Aphorism of the Day, September 17, 2024

New Testament mystagogy may be about being able to access what is always already presence because of the divine image on one's life.  How does one "re-access" what harsh environments have taught us to lose?  Follow the "new birth" and child motifs of the words of Jesus.  Recovery is "new" birth.

Aphorism of the Day, September 16, 2024

One should not miss the child motif in the words of Jesus.  He noted that the disciples could be childish adults in their selfish desire to be "first."  He highlighted that they should be "child like" in having motives that had not been corrupted by becoming childish adults with controlling needs.  

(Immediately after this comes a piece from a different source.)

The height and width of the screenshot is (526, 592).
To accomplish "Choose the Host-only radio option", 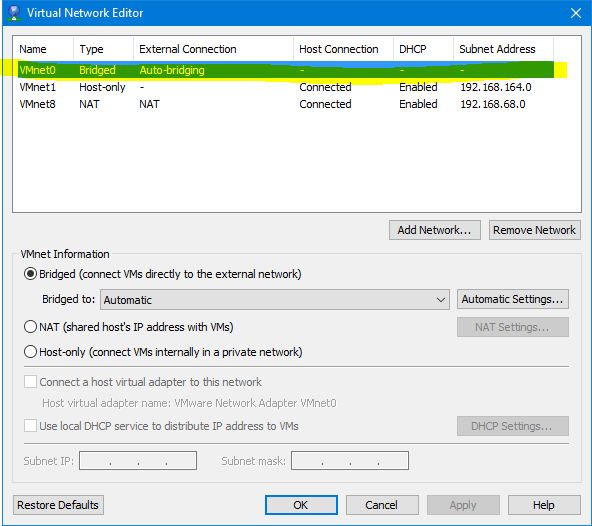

Aphorism of the Day, September 15, 2024

If we are being honest, we must admit that we still live in the age the suffering servant Messiah.  There is no heaven on earth, no Utopia, but one endlessly delayed in hope because we believe it is better to be inspired by hopeful good rather than fateful evil.

Aphorism of the Day, September 14, 2024 (Holy Cross Day)

The cross is perhaps the most re-valued object in human history.  How does a cruel instrument of capital punishment become rendered in gold and silver cross necklaces even worn by one's baby?  In the mystagogy of Paul, identity with the mode of the death of Jesus became the spiritual power to die to what is unworthy in one's life.  The cross has become a spiritual talisman.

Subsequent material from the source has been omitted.